EXTRACTED TEXT

>>

Week8 E115L: Diploid selection and genetic drift

by Grace Yuh Chwen Lee, Winter 2025

Diploid selection

Most the organisms you could actually “see” are diploids. So, it is equally important to understand how selection may influence the changes in allele frequencies. The concept is important in many scenarios, e.g. plant and animal breeding (e.g., how fast could farmers select corn with 110% of the yield?), insecticide resistance (e.g., how quickly will the mosquito population all become insecticide resistant), adaptation (e.g., plants being resistant to salt water!), and many other.

A1A1 A1A2 A2A2
genotype frequency \(p^2\) \(2pq\) \(q^2\)
absolute fitness \(W_{11}\) \(W_{12}\) \(W_{22}\)
relative fitness \(\omega_{11}=1\) \(\omega_{12} = 1-hs\) \(\omega_{22} = 1-s\)


One major difference between diploid and haploid selection model is dominance coefficient h. Let’s look at the number of offspring produced by three genotypes. Which allele is dominant?

A1A1 A1A2 A2A2
100 100 50
100 50 50
100 75 50


The h value for the above three cases are 1 (A1 is dominant), 0 (A2 is dominant), and 0.5 (neither allele is dominant over the other allele). Note that h can take values beyond 0 and 1 (stay tuned).

What are the two components of fitness?

What are the possible units of absolute fitness?

Hint: think about what you are counting for your plant experiment.

A11 A12 A22
number of individuals 25 950 9025
genotype frequency ? ? ?
survival component 100% 50% 80%
fertility component 80 70 80
absolute fitness ? ? ?
relative fitness ? ? ?

For the above table, what is the initial allele frequency of A1?

What is the selection coefficient (s)?

What is the dominance coefficient (h)?

Do you think A1 or A2 allele is “selected for”?

Will A1 and A2 increase in allele frequency?



With \(p\) being the frequency of A1 allele and \(q\) being the frequency of A2 allele (and remember \(p+q = 1\)), the frequency of A1 allele in the next generation is:

\(p_{t+1} = \frac{W_{11}p_{t}^2+W_{12}p_{t}q_{t}}{\bar{W}}\)

<<

WHAT YOU HAVE TO DO
Write out the diploid selection notes above, word for word, from "Most the organisms" to "allele is dominant?".

COLLECTED MATERIAL
>>

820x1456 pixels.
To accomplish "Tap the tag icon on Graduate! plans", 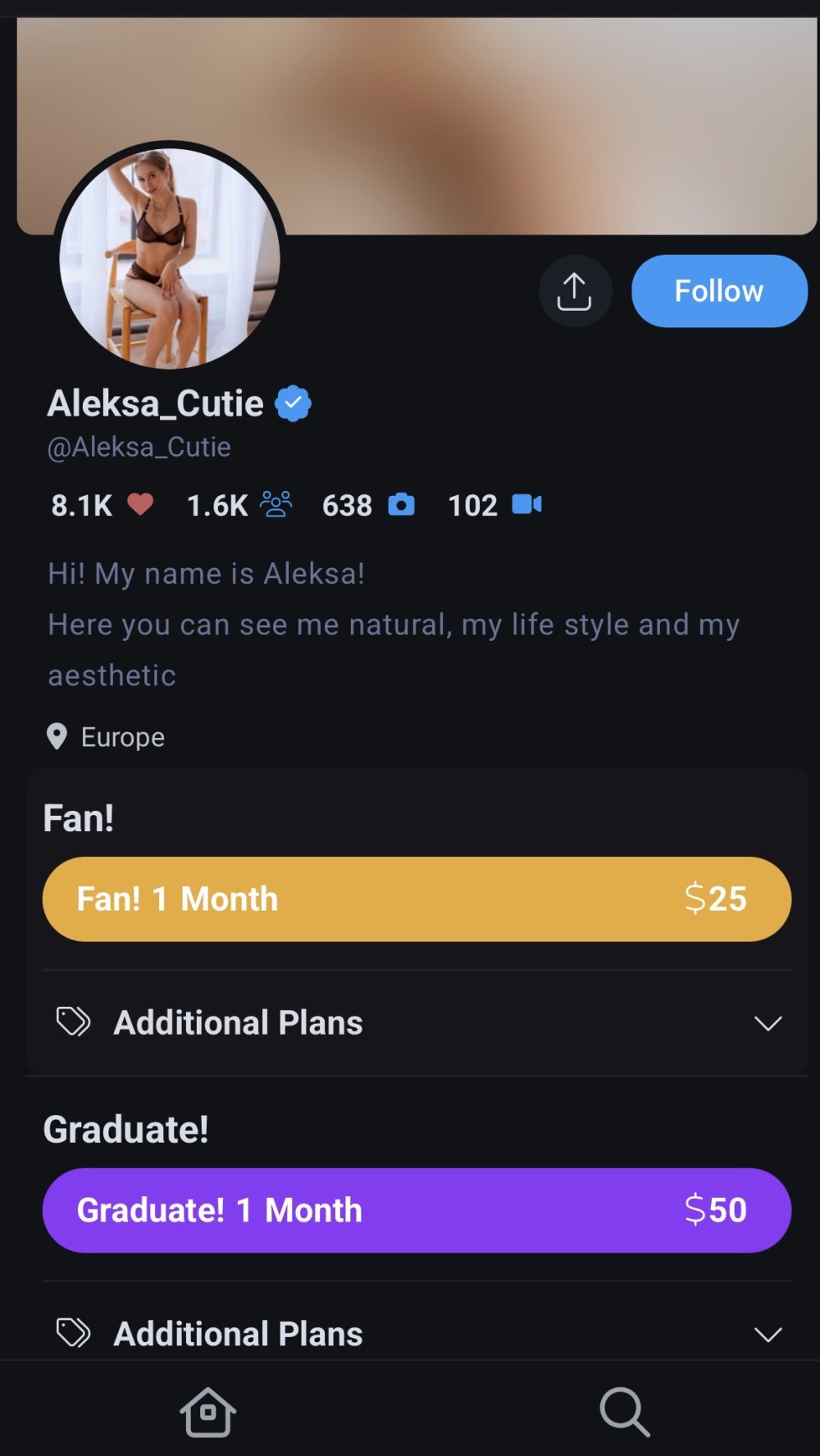I will click(x=73, y=1333).
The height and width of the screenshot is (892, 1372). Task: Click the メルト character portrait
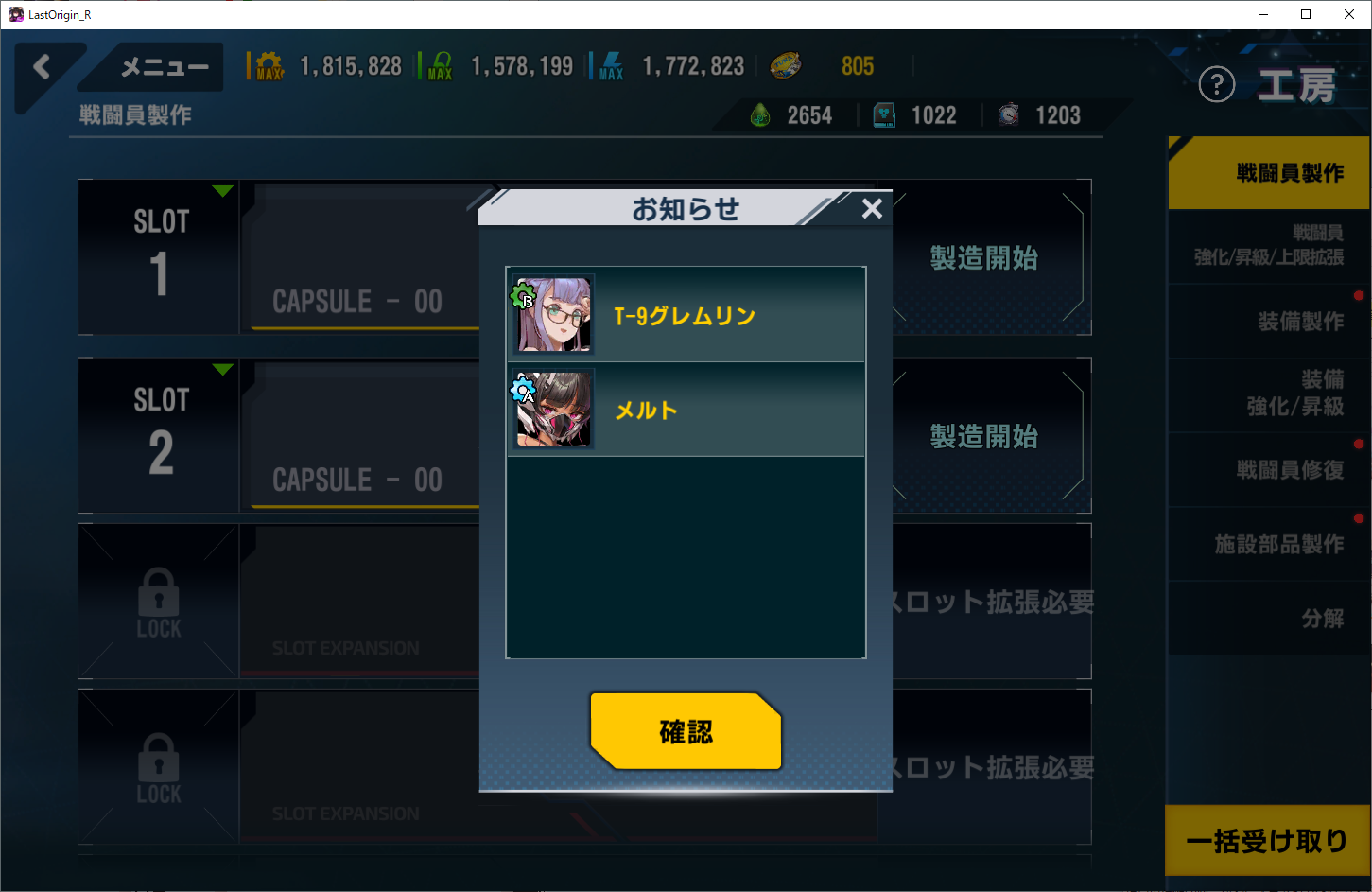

<<

ANSWER BOX
Most the organisms you could actually “see” are diploids. So, it is equally important to understand how selection may influence the changes in allele frequencies. The concept is important in many scenarios, e.g. plant and animal breeding (e.g., how fast could farmers select corn with 110% of the yield?), insecticide resistance (e.g., how quickly will the mosquito population all become insecticide resistant), adaptation (e.g., plants being resistant to salt water!), and many other.

A1A1 A1A2 A2A2
genotype frequency \(p^2\) \(2pq\) \(q^2\)
absolute fitness \(W_{11}\) \(W_{12}\) \(W_{22}\)
relative fitness \(\omega_{11}=1\) \(\omega_{12} = 1-hs\) \(\omega_{22} = 1-s\)


One major difference between diploid and haploid selection model is dominance coefficient h. Let’s look at the number of offspring produced by three genotypes. Which allele is dominant?